##### Input data #####

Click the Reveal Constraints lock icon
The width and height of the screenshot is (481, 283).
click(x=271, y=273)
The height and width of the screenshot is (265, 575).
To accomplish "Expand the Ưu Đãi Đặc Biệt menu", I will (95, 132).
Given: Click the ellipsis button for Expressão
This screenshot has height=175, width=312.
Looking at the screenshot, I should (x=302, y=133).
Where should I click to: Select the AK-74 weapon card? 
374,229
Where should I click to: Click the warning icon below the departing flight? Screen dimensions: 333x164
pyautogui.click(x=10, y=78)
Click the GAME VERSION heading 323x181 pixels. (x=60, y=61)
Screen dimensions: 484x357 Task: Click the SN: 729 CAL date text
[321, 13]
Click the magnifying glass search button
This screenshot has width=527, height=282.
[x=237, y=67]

#####
##### Input data #####

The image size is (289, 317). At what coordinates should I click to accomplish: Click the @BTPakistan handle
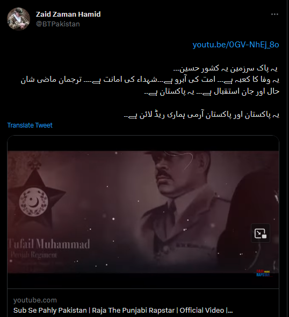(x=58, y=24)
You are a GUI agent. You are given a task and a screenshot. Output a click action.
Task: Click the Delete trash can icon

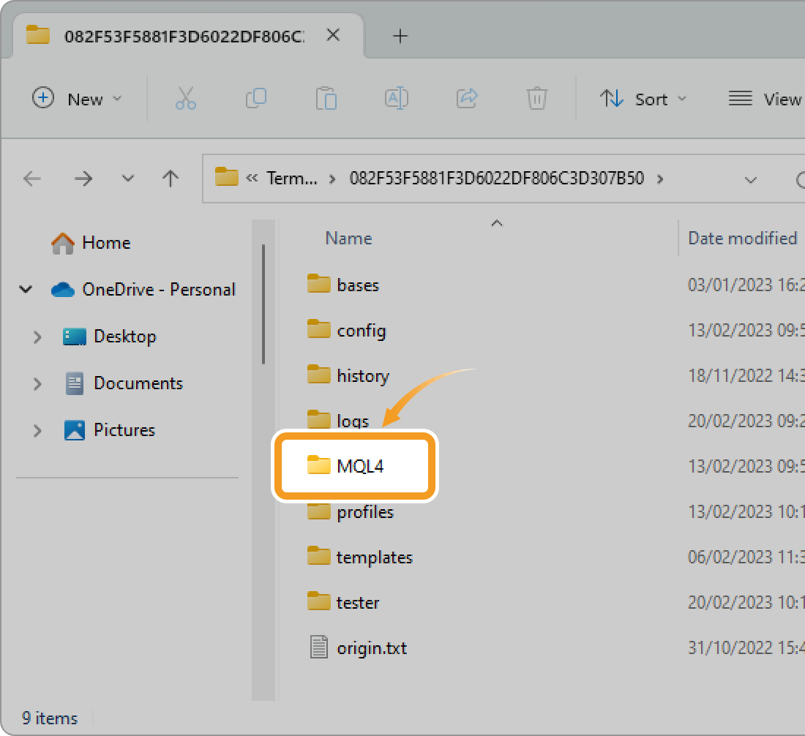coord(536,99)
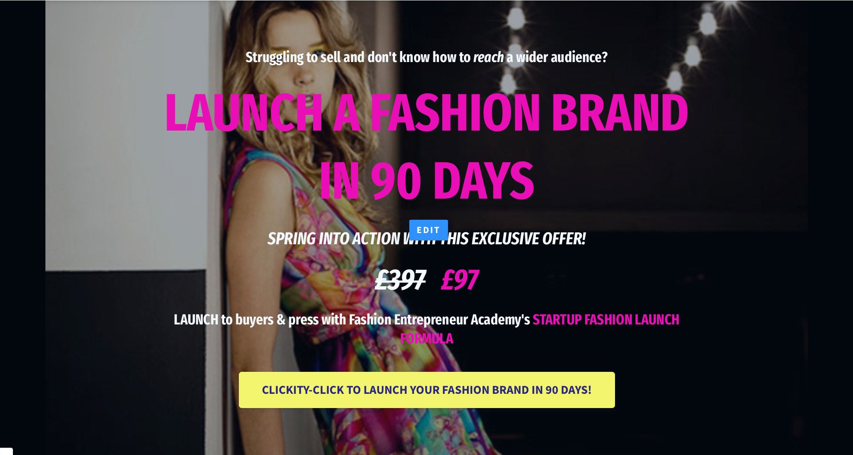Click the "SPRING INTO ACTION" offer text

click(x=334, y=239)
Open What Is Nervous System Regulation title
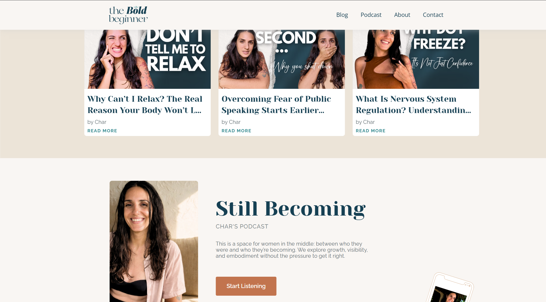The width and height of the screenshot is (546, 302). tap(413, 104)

#####

**Exercise description**
In the entries above, find the line with "Click the Reveal Constraints lock icon" and the line with "Given: Click the", then set down exactly those two and every line between them, nothing else.

**Output of the task**
Click the Reveal Constraints lock icon
The width and height of the screenshot is (481, 283).
click(x=271, y=273)
The height and width of the screenshot is (265, 575).
To accomplish "Expand the Ưu Đãi Đặc Biệt menu", I will (95, 132).
Given: Click the ellipsis button for Expressão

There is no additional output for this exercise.